A Curious Ghost: xinuexpansion4

Nmap's port database — used by security scanners worldwide — labels port 2024 as xinuexpansion4.2 The name refers to XINU (XINU Is Not Unix), a small educational operating system developed by Douglas Comer at Purdue University in the 1980s for teaching OS design. Ports 2020 through 2024 appear in Nmap's data tagged as a series of XINU expansion ports.

Whether this was ever formally registered with IANA is unclear — it doesn't appear in the current registry. It's a historical label that security tools carry forward, not an active service definition. If you see xinuexpansion4 in a port scan, it's the scanner guessing based on an old database entry, not detecting actual XINU traffic.

What Might Actually Be Here

Because this port is unassigned, software can use it for whatever it wants — and sometimes does:

  • Custom application servers choosing a port that doesn't conflict with anything official
  • Development and staging environments picking arbitrary high ports
  • Malware, which has no interest in IANA's paperwork
  • Network monitoring or management tools with hardcoded non-standard ports

There is no dominant unofficial use.
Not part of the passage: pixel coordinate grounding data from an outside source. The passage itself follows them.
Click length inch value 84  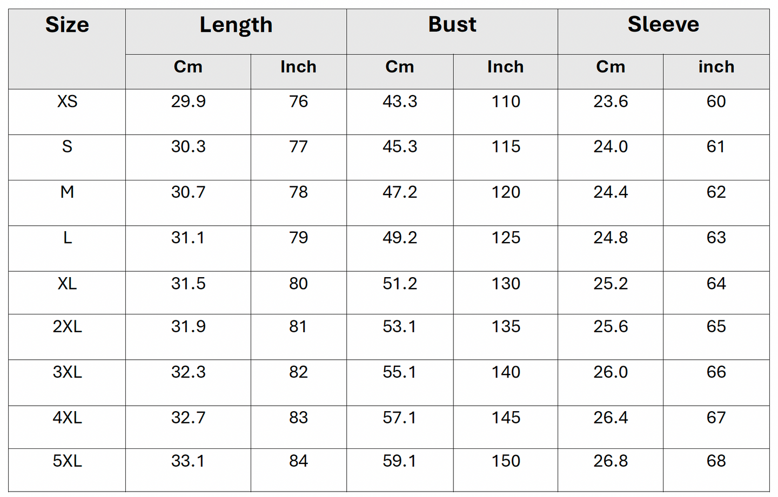pyautogui.click(x=298, y=461)
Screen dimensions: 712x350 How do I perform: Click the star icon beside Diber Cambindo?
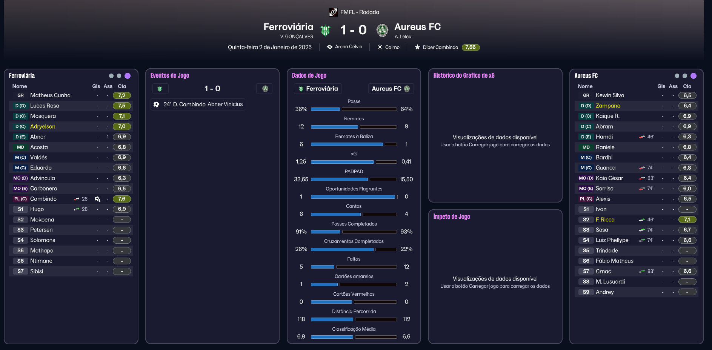coord(417,47)
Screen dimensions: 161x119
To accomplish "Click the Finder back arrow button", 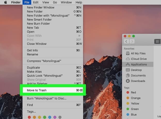I will point(126,41).
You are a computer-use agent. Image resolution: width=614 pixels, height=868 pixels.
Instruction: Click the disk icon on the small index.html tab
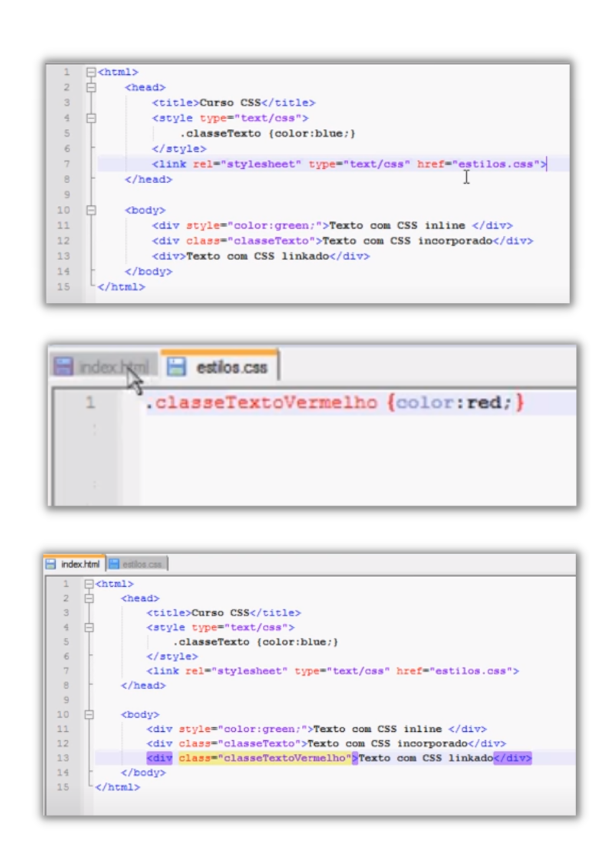click(51, 564)
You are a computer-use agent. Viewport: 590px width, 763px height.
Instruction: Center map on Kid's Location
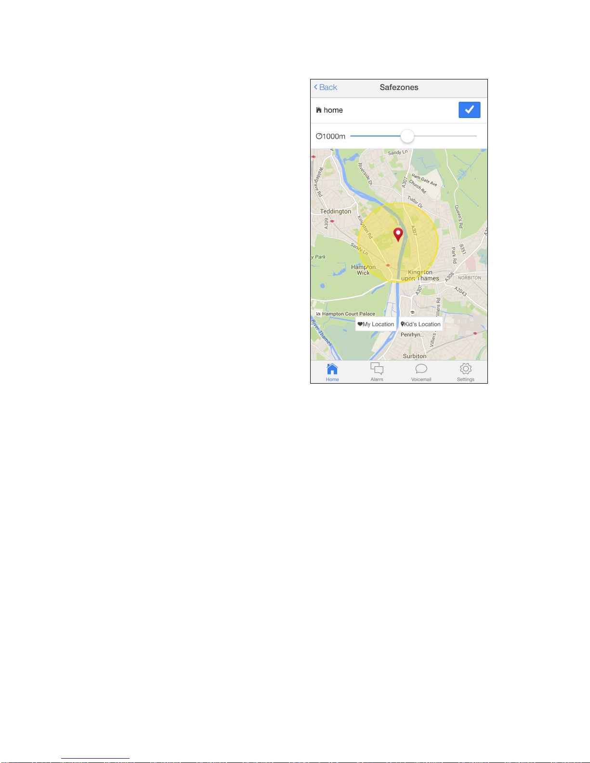pos(420,324)
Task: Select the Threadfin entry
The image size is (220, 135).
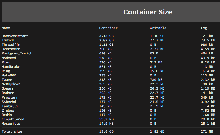Action: [x=11, y=45]
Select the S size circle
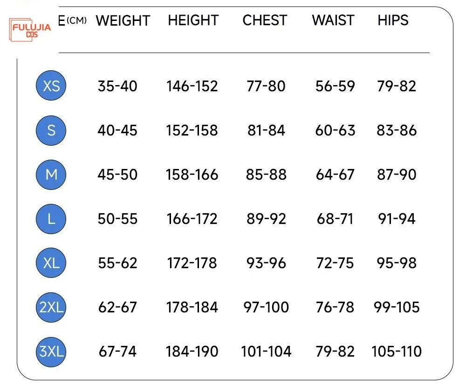 point(51,130)
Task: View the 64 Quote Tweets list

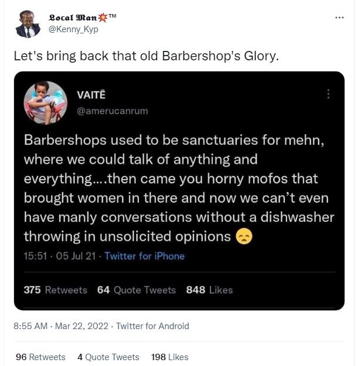Action: pos(137,290)
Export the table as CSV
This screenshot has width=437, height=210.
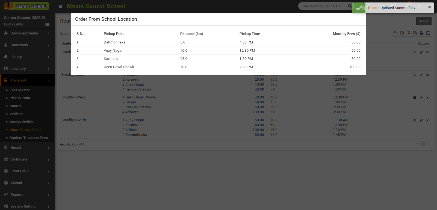click(409, 33)
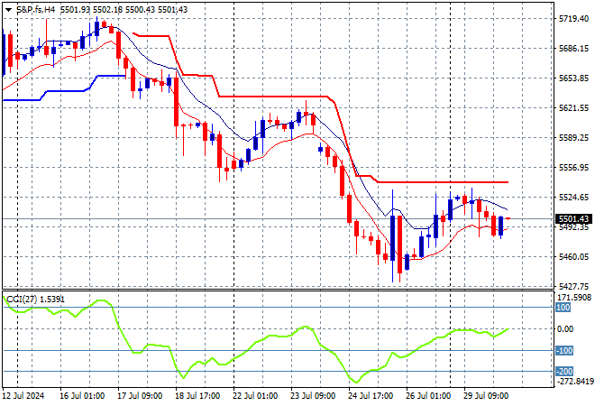Select the 29 Jul 09:00 time label

[486, 396]
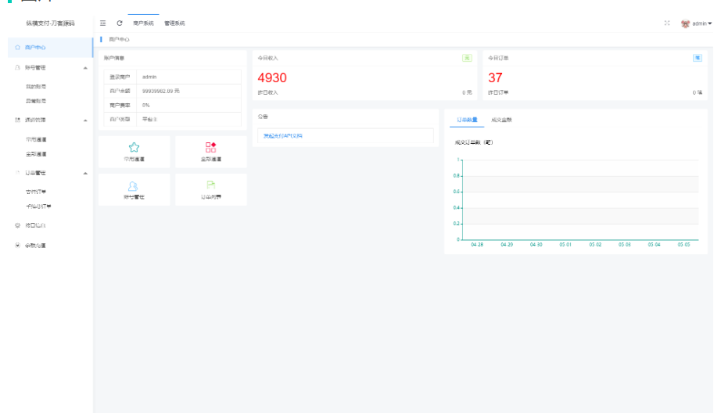Click the refresh page icon
Image resolution: width=721 pixels, height=413 pixels.
(120, 23)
If something is listening on port 2024 on your machine, it got there specifically — not because of any convention.

How to Check What's Listening

On Linux or macOS:

ss -tlnp | grep :2024
# or
lsof -i :2024

On Windows:

netstat -ano | findstr :2024

The process ID in the output will tell you what to look up next. On Linux, lsof will give you the process name directly.

From the outside:

nmap -sV -p 2024 <target>

The -sV flag asks Nmap to probe the port and try to identify the service — more useful than trusting the xinuexpansion4 label.

Why Unassigned Ports Matter

The registered port range has 48,128 slots. Not all of them are filled, and the gaps aren't wasted — they're where the Internet grows. Every protocol in use today started as an application using an unassigned port before someone thought it was worth registering.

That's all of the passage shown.